**The problem:**
Your task is to retype, exactly, the line containing "Open the notification bell in the header" and every later line through the end of the listing, with pictures omitted.

**The input:**
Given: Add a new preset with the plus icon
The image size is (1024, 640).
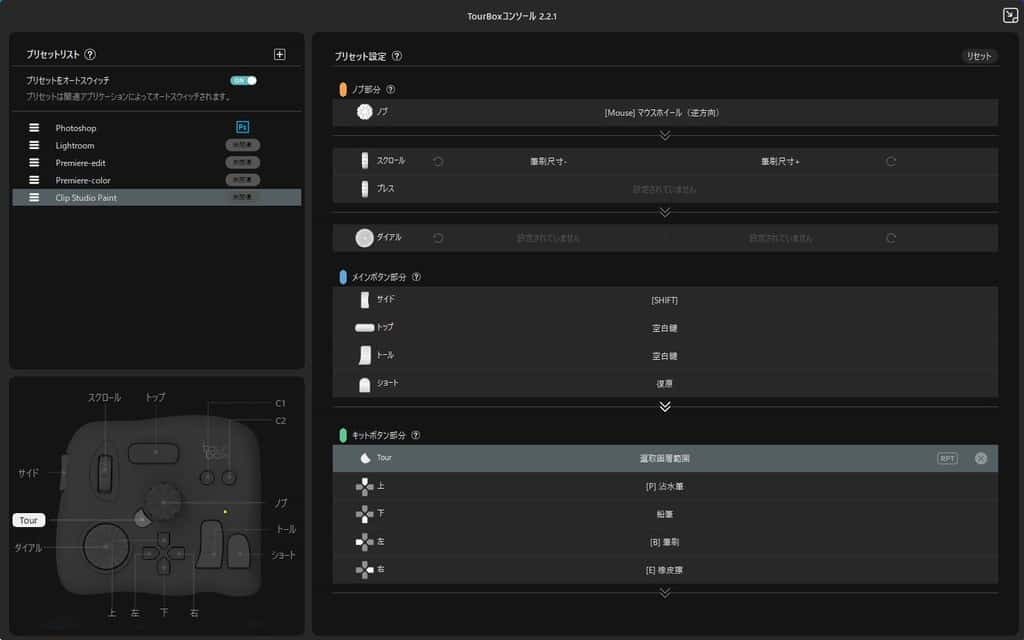Looking at the screenshot, I should pos(280,55).
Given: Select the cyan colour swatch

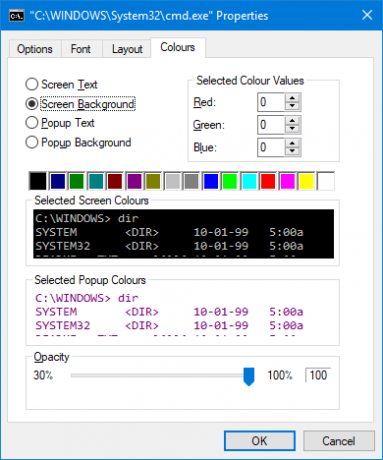Looking at the screenshot, I should pyautogui.click(x=249, y=181).
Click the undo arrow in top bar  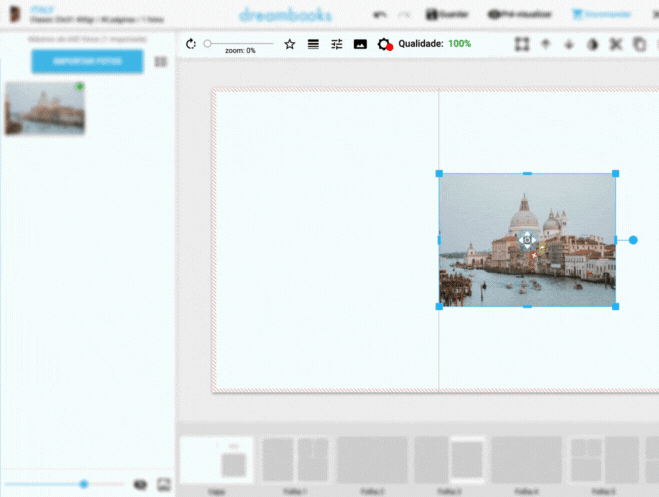coord(379,15)
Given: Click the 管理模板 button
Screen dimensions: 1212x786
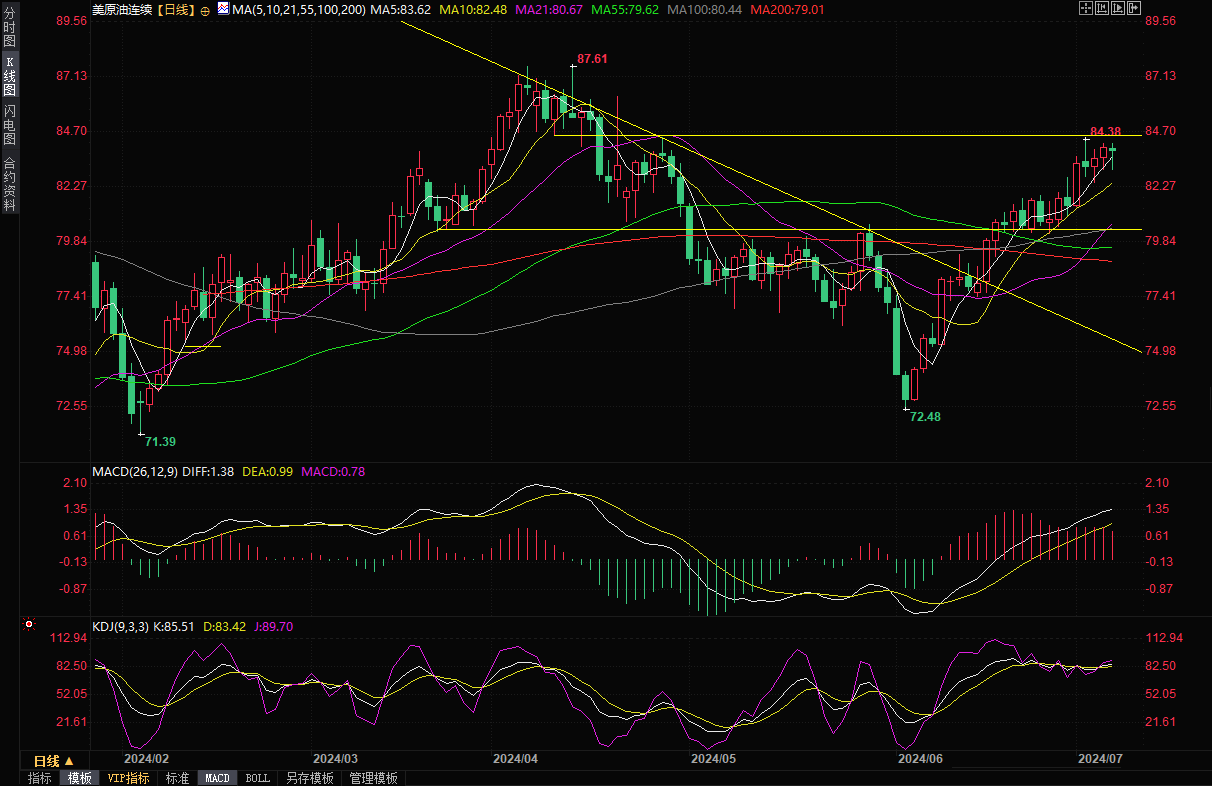Looking at the screenshot, I should point(373,778).
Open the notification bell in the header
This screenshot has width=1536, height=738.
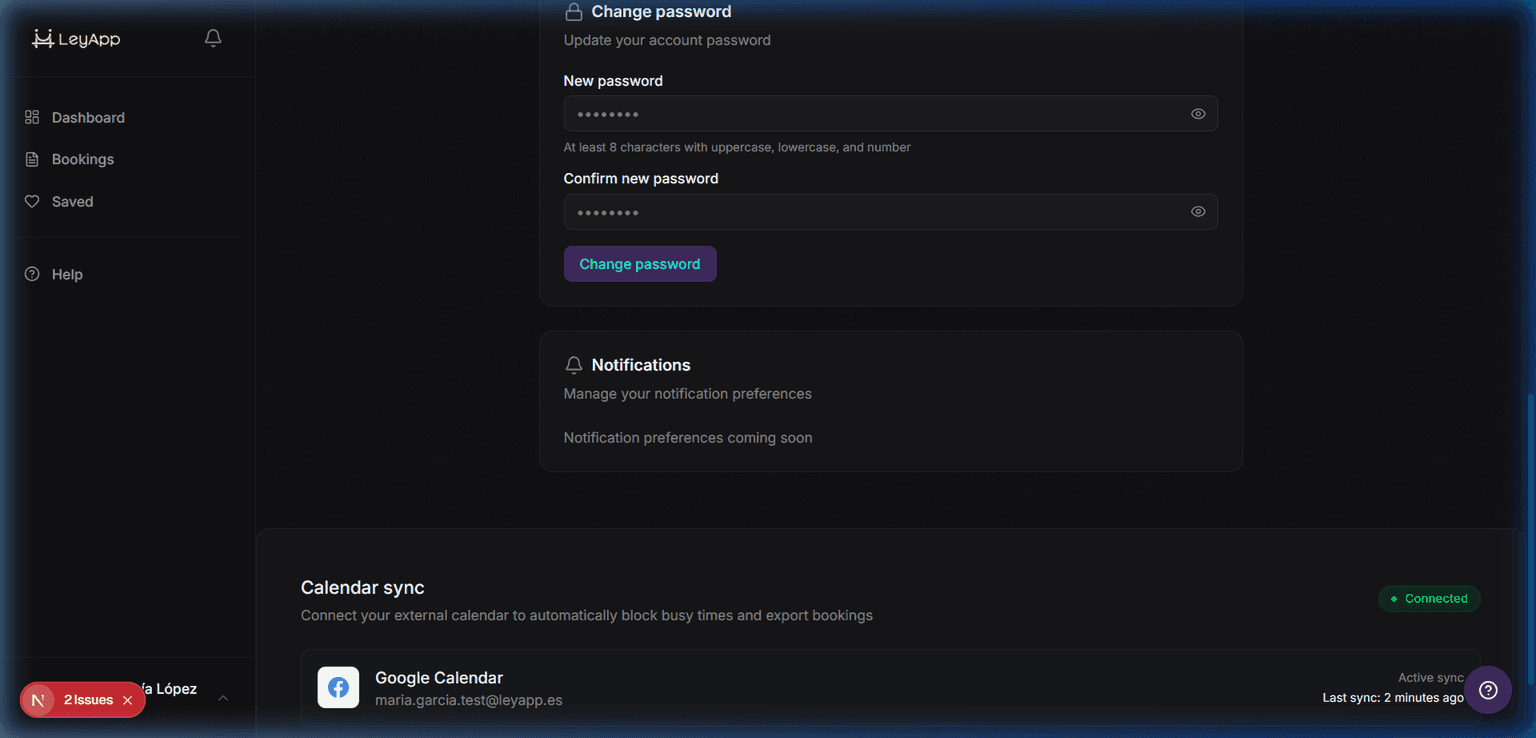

**Exercise answer:**
Open the notification bell in the header
This screenshot has width=1536, height=738.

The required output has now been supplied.